Supplied entries Block Start
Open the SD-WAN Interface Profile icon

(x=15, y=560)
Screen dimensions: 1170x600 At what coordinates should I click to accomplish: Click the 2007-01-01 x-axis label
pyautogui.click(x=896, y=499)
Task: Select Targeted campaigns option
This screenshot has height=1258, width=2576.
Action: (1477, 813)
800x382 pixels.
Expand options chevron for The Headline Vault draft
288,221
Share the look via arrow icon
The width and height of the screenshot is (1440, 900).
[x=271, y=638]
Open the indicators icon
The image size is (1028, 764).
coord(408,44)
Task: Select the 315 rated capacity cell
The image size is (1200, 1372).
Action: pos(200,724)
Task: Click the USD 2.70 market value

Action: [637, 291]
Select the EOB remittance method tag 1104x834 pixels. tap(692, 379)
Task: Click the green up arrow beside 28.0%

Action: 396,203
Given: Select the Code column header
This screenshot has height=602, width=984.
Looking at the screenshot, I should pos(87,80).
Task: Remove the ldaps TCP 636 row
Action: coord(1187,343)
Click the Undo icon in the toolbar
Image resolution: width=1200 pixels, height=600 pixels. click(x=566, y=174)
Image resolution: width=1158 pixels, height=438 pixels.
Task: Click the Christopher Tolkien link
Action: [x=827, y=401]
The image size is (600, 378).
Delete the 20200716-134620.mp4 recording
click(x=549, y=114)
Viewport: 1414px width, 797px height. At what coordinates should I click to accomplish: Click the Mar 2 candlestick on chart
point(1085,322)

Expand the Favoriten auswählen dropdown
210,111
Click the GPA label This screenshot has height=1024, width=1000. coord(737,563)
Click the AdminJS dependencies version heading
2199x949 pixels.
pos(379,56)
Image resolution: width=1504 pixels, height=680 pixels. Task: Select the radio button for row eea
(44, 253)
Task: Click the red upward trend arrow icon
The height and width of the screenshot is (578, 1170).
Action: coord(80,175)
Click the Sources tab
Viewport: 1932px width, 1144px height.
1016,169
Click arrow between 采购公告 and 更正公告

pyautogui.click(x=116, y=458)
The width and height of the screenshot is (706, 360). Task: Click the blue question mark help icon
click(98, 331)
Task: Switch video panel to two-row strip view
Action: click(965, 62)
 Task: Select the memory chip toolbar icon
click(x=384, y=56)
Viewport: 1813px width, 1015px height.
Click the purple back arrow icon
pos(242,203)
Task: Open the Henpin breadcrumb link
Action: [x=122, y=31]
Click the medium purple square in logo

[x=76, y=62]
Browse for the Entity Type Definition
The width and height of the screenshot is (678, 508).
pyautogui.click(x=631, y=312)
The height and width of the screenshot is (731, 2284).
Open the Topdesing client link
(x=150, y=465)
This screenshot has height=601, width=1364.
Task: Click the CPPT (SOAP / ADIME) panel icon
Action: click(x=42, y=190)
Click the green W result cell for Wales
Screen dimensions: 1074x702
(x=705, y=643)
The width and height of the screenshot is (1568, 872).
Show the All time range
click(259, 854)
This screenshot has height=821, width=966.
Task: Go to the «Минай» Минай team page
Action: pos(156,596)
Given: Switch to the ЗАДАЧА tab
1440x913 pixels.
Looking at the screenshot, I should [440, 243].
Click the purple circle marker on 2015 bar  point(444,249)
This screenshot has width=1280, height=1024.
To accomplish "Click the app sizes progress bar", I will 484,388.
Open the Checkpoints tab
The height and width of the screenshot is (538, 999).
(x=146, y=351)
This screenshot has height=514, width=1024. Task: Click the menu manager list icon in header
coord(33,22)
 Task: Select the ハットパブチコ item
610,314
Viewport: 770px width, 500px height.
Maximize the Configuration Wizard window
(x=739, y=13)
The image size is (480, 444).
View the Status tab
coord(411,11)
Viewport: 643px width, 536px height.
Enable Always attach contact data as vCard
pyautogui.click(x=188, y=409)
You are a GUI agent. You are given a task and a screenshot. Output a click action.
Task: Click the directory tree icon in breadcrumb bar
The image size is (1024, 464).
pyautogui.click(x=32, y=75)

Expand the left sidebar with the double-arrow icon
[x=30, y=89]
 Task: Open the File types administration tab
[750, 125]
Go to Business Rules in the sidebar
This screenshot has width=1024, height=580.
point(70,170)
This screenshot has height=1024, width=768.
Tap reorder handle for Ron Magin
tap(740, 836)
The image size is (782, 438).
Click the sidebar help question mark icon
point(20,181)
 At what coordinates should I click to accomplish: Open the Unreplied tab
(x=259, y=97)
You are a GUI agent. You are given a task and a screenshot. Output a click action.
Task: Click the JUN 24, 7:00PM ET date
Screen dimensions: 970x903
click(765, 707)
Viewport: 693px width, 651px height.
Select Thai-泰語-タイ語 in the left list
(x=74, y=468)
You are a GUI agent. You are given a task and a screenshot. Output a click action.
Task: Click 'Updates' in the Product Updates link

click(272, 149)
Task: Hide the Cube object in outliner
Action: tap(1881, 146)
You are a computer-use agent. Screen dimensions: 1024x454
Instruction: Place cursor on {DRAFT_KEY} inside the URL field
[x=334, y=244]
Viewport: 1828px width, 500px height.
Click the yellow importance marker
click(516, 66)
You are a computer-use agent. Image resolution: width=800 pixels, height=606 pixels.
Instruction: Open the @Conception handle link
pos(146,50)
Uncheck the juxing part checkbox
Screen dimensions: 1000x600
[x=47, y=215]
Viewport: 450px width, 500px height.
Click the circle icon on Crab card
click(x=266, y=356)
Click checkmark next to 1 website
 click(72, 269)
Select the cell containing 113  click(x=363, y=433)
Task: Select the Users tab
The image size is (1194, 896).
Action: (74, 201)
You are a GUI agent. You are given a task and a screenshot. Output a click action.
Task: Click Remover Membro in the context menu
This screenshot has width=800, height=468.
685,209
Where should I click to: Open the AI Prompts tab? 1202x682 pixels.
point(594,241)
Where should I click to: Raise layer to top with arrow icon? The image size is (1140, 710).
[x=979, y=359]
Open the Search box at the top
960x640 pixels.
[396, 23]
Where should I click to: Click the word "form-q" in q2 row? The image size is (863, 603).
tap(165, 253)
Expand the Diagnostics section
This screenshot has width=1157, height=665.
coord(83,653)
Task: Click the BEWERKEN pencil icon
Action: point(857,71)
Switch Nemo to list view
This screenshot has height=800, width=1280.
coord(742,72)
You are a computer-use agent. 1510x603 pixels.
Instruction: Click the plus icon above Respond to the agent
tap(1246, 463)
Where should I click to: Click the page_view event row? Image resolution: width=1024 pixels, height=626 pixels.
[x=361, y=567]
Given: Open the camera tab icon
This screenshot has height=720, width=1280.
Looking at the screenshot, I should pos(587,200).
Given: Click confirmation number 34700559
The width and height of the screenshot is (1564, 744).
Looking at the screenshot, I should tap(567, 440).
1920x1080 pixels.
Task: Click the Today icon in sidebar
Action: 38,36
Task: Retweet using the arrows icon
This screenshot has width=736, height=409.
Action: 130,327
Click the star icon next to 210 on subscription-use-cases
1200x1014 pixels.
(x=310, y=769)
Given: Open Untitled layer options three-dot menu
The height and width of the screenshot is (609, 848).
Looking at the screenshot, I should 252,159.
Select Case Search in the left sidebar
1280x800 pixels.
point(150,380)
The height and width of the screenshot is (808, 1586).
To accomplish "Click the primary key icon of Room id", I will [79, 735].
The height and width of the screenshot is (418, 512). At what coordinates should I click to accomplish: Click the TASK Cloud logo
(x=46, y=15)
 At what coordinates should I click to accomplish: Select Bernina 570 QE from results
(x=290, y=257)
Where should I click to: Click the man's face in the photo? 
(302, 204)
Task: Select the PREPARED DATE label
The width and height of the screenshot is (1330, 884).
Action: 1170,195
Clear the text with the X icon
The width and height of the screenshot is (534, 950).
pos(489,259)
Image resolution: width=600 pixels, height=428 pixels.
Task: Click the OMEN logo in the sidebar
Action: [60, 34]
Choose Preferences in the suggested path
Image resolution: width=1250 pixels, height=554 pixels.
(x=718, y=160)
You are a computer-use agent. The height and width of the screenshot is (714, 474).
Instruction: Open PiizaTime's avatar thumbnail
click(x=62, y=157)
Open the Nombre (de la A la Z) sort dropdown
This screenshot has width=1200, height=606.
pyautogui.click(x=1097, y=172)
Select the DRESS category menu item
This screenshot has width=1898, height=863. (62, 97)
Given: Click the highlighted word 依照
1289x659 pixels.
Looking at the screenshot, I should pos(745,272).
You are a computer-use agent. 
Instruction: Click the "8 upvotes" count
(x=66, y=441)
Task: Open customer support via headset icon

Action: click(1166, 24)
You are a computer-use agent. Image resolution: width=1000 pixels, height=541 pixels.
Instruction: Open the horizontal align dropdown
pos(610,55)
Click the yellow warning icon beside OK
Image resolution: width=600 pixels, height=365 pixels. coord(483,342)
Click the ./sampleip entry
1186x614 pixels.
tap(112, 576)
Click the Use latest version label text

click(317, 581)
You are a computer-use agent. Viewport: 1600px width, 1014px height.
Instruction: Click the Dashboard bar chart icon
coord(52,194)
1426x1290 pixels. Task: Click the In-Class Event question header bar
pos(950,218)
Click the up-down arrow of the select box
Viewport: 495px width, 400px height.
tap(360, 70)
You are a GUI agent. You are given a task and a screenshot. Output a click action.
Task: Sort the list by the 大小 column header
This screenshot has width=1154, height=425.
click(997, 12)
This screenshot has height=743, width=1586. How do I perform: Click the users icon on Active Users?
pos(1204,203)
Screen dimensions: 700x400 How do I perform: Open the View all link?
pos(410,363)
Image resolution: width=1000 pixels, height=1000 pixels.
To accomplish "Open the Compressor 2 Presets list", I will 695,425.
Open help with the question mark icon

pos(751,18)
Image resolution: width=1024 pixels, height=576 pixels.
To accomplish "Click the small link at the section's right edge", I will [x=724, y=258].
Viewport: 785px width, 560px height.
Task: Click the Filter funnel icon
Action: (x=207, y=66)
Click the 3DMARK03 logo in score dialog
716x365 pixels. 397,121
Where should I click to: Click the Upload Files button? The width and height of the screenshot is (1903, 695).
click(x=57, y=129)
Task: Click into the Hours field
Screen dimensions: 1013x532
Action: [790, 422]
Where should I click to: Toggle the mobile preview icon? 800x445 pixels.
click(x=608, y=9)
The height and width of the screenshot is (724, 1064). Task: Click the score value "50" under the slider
Supplied entries Block End
Brief: Repeat word for word the lines above that run from the line containing "The width and height of the screenshot is (706, 360)." through the line containing "This screenshot has width=1280, height=1024.", both ends included, and nothing else.

Answer to this problem:
The width and height of the screenshot is (706, 360). Task: Click the blue question mark help icon
click(98, 331)
Task: Switch video panel to two-row strip view
Action: click(965, 62)
 Task: Select the memory chip toolbar icon
click(x=384, y=56)
Viewport: 1813px width, 1015px height.
Click the purple back arrow icon
pos(242,203)
Task: Open the Henpin breadcrumb link
Action: [x=122, y=31]
Click the medium purple square in logo

[x=76, y=62]
Browse for the Entity Type Definition
The width and height of the screenshot is (678, 508).
pyautogui.click(x=631, y=312)
The height and width of the screenshot is (731, 2284).
Open the Topdesing client link
(x=150, y=465)
This screenshot has height=601, width=1364.
Task: Click the CPPT (SOAP / ADIME) panel icon
Action: click(x=42, y=190)
Click the green W result cell for Wales
Screen dimensions: 1074x702
(x=705, y=643)
The width and height of the screenshot is (1568, 872).
Show the All time range
click(259, 854)
This screenshot has height=821, width=966.
Task: Go to the «Минай» Минай team page
Action: pos(156,596)
Given: Switch to the ЗАДАЧА tab
1440x913 pixels.
Looking at the screenshot, I should [440, 243].
Click the purple circle marker on 2015 bar  point(444,249)
This screenshot has width=1280, height=1024.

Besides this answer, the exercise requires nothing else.